Stored data section start

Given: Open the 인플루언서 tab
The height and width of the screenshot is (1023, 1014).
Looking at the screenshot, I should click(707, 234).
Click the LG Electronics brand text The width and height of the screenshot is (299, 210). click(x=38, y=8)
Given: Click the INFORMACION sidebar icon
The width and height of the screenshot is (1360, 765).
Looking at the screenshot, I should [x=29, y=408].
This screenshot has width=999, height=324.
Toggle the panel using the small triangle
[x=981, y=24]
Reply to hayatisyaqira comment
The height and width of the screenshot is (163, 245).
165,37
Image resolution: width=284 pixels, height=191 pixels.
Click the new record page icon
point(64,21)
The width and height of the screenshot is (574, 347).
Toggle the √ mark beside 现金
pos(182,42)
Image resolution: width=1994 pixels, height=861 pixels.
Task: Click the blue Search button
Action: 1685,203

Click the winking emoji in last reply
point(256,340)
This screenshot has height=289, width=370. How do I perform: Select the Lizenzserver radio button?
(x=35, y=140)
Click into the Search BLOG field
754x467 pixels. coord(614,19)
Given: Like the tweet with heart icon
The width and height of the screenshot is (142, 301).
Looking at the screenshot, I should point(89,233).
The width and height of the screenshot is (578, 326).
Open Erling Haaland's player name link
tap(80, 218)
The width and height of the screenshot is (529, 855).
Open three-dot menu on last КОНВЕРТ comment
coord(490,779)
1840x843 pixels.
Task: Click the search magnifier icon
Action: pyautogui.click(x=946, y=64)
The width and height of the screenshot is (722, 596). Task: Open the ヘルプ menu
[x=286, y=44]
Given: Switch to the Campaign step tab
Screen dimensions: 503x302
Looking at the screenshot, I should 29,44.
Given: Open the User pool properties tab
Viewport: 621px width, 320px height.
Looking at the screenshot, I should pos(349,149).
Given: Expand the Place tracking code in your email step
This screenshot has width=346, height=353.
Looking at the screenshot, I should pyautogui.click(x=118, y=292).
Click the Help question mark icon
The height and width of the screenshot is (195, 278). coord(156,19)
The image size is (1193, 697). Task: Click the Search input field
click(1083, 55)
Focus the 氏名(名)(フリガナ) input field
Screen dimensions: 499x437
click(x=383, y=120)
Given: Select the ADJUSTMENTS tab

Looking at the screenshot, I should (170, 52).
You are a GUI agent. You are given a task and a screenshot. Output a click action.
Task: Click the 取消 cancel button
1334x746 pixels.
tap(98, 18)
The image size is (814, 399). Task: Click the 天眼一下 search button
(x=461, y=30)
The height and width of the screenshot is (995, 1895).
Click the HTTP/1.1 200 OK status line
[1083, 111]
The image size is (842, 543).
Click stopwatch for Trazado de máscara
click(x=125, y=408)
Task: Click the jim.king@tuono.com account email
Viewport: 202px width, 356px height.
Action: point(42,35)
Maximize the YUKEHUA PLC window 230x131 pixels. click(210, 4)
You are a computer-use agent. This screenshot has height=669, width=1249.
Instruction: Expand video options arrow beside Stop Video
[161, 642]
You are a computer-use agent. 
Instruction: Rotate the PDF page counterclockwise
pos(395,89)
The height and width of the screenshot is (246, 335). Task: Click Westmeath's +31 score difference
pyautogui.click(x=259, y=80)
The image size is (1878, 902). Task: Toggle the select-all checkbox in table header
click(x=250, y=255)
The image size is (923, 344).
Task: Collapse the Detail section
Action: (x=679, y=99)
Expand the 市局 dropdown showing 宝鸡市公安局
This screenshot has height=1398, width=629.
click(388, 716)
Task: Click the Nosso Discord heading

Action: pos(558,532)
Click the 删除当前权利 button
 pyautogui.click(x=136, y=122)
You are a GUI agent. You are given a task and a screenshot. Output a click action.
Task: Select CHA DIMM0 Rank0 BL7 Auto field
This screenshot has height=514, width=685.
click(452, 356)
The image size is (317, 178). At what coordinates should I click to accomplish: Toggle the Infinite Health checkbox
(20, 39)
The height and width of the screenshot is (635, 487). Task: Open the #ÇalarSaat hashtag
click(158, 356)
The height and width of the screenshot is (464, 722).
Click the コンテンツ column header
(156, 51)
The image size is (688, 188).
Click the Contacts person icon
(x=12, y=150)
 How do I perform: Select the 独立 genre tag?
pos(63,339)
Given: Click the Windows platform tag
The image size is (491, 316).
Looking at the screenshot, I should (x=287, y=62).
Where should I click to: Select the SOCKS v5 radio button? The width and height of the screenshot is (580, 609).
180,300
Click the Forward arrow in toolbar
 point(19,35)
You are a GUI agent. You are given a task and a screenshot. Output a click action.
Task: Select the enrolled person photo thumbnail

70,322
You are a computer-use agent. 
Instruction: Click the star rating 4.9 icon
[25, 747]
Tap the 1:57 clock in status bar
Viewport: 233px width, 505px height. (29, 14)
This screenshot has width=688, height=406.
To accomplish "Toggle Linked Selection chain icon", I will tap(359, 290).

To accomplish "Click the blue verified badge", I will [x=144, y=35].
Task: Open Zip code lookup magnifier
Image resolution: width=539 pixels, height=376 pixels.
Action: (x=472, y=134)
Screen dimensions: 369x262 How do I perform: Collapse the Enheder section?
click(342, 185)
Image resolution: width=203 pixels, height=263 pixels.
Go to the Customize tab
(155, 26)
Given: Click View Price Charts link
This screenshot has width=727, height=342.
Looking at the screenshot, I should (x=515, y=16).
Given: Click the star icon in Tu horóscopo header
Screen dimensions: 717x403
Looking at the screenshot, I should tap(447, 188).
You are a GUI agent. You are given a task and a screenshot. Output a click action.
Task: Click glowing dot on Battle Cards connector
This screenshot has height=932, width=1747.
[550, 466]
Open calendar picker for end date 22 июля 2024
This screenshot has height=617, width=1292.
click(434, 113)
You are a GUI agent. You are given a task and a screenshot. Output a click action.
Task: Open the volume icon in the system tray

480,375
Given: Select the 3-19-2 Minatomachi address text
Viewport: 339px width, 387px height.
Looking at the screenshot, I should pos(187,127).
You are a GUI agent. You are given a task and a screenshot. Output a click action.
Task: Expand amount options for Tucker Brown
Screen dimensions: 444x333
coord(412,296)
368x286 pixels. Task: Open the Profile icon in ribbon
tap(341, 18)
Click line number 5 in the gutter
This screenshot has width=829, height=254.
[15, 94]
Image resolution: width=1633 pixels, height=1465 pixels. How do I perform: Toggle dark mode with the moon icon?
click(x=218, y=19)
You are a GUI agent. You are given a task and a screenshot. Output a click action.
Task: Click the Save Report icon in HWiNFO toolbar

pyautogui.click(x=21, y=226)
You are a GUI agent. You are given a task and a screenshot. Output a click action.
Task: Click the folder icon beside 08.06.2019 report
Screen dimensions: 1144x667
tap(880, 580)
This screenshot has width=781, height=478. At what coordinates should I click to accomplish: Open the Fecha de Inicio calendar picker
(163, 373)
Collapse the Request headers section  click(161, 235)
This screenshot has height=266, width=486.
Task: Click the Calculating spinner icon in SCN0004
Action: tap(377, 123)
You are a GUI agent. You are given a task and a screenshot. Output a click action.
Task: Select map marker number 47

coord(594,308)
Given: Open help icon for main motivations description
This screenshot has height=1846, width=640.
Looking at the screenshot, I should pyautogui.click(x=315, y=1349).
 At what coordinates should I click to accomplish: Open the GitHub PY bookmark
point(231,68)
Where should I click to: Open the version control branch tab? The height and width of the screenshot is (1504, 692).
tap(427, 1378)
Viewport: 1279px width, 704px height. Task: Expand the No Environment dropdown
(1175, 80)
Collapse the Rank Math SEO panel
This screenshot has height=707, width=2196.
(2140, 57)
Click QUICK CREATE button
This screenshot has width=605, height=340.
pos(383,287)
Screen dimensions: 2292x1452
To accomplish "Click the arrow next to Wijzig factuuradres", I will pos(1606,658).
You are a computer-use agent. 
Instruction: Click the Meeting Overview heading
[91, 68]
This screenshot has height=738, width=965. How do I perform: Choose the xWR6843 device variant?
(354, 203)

Stored data section end

The required answer is the exact run of lines above starting at the line with "Given: Like the tweet with heart icon" and ending at the line with "The width and height of the screenshot is (529, 855).", with both ends present.

Given: Like the tweet with heart icon
The width and height of the screenshot is (142, 301).
Looking at the screenshot, I should point(89,233).
The width and height of the screenshot is (578, 326).
Open Erling Haaland's player name link
tap(80, 218)
The width and height of the screenshot is (529, 855).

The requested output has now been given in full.